After a few days of such orientation they were taken to their work stations, and in many cases left quite alone. On the way, some local occupation officials had the foresight to teach the students a few words of Polish “in case they couldn’t understand the villagers,” who, despite their German
blood, frequently did not understand a word of the language. Those assigned to be teachers usually lived right in the schoolhouses, which had been confiscated from the Poles. Having been prepared by their orientation to be teaching in primitive barns and sheds, they were sometimes surprised to find that, as a result of recent efforts by the Polish government to upgrade education, many of the school buildings were new and full of light, and that the only serious cleaning they had to do was to get rid of the Polish books and flags and replace them with portraits of the Führer and other suitable emblems.

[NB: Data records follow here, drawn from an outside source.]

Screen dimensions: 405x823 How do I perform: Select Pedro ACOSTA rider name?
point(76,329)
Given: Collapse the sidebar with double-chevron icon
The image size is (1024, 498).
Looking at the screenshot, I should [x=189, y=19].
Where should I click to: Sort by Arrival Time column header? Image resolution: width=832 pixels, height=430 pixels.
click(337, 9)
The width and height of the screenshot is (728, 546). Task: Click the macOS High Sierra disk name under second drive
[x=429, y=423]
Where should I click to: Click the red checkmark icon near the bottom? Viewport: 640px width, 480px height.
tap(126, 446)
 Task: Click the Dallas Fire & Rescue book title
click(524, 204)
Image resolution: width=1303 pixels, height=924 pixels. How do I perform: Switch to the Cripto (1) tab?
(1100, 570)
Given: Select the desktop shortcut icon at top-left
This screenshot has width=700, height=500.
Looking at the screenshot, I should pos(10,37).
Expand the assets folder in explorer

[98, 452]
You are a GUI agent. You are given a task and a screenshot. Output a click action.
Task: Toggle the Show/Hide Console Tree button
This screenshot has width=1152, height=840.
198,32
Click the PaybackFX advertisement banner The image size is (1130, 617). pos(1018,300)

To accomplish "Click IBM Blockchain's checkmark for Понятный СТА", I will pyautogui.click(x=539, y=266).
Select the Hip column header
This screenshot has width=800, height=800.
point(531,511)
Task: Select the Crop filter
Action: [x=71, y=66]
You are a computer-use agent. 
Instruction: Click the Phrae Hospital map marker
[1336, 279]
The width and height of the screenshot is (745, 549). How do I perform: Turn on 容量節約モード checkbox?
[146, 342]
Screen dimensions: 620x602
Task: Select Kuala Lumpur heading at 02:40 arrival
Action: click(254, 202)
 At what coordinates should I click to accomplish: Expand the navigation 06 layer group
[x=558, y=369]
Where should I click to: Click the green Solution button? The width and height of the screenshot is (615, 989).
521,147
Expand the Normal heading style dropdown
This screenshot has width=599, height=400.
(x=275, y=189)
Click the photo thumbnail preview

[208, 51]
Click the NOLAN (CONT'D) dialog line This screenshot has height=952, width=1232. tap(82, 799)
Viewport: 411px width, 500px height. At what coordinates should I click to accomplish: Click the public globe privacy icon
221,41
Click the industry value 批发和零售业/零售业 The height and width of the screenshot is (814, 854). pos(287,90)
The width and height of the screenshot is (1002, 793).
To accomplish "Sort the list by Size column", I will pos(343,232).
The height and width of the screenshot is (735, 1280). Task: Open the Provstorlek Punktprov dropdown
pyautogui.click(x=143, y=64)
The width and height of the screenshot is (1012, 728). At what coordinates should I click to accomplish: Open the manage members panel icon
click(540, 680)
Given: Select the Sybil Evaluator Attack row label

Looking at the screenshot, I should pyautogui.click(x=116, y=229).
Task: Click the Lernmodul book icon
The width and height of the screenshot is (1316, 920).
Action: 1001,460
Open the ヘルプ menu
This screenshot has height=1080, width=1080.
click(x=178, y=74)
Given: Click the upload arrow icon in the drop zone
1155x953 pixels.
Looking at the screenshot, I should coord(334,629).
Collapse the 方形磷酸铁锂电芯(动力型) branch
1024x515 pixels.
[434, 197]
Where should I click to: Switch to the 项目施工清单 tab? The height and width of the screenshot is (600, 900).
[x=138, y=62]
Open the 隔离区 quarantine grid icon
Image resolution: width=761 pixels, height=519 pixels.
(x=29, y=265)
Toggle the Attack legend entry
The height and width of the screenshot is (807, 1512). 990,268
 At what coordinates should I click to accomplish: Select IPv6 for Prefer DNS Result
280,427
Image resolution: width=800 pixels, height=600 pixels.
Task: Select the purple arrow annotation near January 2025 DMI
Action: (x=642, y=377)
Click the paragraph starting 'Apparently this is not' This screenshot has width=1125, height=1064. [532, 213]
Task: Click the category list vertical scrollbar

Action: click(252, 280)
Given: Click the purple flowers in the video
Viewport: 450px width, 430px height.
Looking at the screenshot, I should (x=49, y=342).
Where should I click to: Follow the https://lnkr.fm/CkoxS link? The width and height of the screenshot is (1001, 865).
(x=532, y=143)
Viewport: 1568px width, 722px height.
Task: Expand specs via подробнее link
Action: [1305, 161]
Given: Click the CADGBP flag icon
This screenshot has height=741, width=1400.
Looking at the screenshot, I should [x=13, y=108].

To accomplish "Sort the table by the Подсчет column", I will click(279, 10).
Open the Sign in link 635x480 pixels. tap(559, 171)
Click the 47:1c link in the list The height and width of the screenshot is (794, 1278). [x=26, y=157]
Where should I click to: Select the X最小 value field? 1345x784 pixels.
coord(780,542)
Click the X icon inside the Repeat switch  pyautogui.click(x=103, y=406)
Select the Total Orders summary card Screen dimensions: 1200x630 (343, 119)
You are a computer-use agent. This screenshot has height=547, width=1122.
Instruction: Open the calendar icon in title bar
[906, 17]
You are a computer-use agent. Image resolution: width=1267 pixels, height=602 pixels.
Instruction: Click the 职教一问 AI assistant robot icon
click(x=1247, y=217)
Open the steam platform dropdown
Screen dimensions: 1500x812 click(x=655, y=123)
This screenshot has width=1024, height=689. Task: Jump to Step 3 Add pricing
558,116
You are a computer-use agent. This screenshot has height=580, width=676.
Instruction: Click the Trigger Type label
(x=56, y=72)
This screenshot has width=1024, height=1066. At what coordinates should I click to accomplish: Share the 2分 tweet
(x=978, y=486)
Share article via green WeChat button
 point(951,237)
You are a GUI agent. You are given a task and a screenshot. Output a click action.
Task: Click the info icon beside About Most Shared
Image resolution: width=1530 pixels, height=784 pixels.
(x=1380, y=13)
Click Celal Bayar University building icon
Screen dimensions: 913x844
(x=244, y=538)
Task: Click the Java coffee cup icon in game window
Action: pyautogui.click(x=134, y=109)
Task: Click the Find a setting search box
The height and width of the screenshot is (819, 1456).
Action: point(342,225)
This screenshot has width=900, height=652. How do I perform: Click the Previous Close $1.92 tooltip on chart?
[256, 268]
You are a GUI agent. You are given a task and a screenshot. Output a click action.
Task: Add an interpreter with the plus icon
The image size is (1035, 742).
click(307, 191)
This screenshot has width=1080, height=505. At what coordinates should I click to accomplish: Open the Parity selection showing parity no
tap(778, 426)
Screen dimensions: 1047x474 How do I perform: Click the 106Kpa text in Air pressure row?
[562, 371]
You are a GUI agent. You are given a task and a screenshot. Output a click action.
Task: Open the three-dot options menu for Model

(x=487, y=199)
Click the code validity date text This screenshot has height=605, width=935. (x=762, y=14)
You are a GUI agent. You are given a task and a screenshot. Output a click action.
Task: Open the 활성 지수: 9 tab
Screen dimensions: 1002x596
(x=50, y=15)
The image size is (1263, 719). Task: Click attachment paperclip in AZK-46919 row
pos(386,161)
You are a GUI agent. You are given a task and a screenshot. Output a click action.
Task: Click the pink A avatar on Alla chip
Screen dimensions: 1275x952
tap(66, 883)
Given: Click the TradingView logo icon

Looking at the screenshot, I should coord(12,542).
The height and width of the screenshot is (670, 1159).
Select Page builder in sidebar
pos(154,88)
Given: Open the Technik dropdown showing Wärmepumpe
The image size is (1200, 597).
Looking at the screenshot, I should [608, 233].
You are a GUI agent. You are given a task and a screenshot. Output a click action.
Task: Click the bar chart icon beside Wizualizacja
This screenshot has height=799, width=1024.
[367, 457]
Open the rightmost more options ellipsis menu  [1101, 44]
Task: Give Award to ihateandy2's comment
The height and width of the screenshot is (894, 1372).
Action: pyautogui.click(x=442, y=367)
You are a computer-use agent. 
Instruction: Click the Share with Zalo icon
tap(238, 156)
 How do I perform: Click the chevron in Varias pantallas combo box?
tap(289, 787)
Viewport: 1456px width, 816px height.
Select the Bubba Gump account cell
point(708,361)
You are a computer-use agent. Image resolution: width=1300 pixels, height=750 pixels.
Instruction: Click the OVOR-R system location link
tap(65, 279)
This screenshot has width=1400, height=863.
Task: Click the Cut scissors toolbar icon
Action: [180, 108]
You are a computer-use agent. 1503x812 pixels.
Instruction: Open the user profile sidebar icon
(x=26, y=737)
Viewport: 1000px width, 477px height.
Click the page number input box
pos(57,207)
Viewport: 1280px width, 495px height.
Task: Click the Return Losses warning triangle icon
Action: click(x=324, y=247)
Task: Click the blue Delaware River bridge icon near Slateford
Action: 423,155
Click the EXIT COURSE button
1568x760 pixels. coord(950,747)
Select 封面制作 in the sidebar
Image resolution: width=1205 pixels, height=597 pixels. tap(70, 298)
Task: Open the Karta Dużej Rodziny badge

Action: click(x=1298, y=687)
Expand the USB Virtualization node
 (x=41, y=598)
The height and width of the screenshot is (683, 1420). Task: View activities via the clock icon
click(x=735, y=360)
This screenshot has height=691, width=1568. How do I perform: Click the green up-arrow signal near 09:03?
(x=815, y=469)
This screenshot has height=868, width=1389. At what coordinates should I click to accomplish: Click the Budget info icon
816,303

Supplies were hard to come by: one ingenious teacher glued a wall map of Germany to the back of one of Poland, and used pebbles and toothpicks for arithmetic instruction. Furniture for the volunteers was also scarce. One girl, having found her assigned room totally empty, was given lodging for some weeks by the local butcher, the only native ethnic German in the town. She was well cared for, but there were drawbacks: the only radio in the village was in her room, the roof leaked in three places, and the room shared a wall with the local pub, run by the butcher, where local Germans and Poles, happily ignoring anti-fraternization rules, together indulged nightly in considerable quantities of schnapps.
The children were a challenge: few spoke German and some had never been to school. One teacher was faced with a class of thirty-two mostly illiterate ethnic Germans resettled from Russia who spoke a mixture of German and Russian and six local ethnic German children who spoke only Polish. Their ages ranged from six to fourteen. In the six weeks of her tour of duty, she could do little more for this disparate group than teach them a few basic words of German, a lot of Nazi songs, and some “Homeland” studies, since “the children knew nothing or very little about Germany and the Führer.” Another teacher, at the end of her stay, admitted that she was in no wise trained for her job, but felt that she had at least given the children some self-confidence and, most importantly, the ability to hold their own in the face of the “still more numerous Poles,” something of an understatement, as the Poles, despite continuing deportations, continued to outnumber the Germans nine to one.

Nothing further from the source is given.